Last week I spent a few days moving the rest of my stuff from the rental house where we lived for a year. I decided to finally get rid of things I don't need rather than continuing to move them from house to house. (Actually the decision was made for me by the fact that I don't have enough room.) The whole experience was a pain in the ass, physically and emotionally. It was a lot of work that symbolized another false start, failed.
I've been itching to purge, however, and I'm determined to keep weeding out what I don't need or love. Clutter drives me crazy; even confined to a basement or garage, I still know it's there. Now I'm trying to identify what I want to keep and what I've held onto out of habit.

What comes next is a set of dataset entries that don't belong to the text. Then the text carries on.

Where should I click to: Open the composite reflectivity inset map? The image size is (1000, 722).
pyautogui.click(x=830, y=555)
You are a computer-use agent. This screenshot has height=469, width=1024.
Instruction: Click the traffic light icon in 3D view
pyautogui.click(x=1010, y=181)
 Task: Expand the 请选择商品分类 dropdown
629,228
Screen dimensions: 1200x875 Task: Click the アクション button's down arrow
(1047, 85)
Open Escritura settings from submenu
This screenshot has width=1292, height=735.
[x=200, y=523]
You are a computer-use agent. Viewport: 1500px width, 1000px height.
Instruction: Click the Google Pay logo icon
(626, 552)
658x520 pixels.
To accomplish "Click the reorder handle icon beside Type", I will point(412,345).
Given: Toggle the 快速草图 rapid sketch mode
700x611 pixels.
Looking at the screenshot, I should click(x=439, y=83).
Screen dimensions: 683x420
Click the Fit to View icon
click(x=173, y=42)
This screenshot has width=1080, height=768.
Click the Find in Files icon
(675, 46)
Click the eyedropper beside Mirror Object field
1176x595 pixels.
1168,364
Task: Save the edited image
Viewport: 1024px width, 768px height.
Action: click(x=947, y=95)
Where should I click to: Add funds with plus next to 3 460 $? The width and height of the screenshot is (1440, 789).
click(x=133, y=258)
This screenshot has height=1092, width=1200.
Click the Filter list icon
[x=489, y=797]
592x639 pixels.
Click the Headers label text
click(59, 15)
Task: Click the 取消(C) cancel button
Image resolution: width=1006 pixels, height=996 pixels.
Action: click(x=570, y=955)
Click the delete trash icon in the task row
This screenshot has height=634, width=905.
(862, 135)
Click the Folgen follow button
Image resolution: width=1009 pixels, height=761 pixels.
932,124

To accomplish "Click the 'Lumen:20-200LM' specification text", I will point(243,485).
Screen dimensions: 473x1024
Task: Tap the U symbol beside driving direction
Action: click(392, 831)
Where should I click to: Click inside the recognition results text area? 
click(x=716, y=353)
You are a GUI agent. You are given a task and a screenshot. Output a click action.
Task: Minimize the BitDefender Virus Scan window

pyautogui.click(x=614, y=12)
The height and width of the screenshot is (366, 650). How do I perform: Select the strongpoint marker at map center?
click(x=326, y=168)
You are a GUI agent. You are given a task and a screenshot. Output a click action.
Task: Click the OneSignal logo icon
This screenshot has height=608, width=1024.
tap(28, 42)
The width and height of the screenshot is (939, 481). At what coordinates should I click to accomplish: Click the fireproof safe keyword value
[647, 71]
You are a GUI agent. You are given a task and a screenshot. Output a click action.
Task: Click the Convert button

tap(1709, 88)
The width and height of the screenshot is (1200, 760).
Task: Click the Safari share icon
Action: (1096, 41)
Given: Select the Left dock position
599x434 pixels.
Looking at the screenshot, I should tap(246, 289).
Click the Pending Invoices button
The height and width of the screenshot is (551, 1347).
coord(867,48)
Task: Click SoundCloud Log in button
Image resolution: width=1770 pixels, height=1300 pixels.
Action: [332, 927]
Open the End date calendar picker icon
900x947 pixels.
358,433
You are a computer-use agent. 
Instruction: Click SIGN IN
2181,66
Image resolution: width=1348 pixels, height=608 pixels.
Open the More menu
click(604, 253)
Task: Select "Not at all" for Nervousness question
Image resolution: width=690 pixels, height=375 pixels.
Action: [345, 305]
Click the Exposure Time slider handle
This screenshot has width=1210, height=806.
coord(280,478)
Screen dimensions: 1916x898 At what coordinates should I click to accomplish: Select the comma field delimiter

I'm hoping this exercise will inspire me to make similar changes in another cluttered place: my brain. Just as I didn't have to think twice about keeping my favorite pieces of art — and I will never apologize for schlepping my books from place to place — my top priorities are clear: Grace, family, friends, writing and striving (fighting?) to be a better person before I die. For some reason, however, I'm easily distracted from these things. In fact, I seek out distractions. Maybe I'm afraid that my best efforts won't be good enough, but without focus, I'm completely rudderless and tend to spiral into my own little self-pity party. It's pathetic.
The other day, I told a friend that I like being alone, that it was something I needed. Then I read my last couple of posts (because, you know, what better reading is there, really?) and thought to myself, "Laurel, you are full of shit." Or am I? I suspect the word "alone" means something different to different people; I also believe the experience of being alone isn't always the same for one person. I can enjoy long stretches of solitude and never consider myself alone. I take off for the coast for three days of uninterrupted writing, barely talking to another soul, and couldn't be happier. On the other hand, if I have nothing to do on a Friday night, and I feel like doing something for a change, all I can think is, "Holy crap, I'm so alone!"
Why am I sometimes so afraid of being alone? I covered it pretty thoroughly in this post , but apparently I have trouble remembering my own little epiphanies. Today I realized it's even simpler than that. What I miss is having one person I know I can talk to every day (someone over four). There is a sense of continuity when you have that person, whether it's a best friend, a parent or a lover. I've had that for my entire life and now, suddenly, I don't.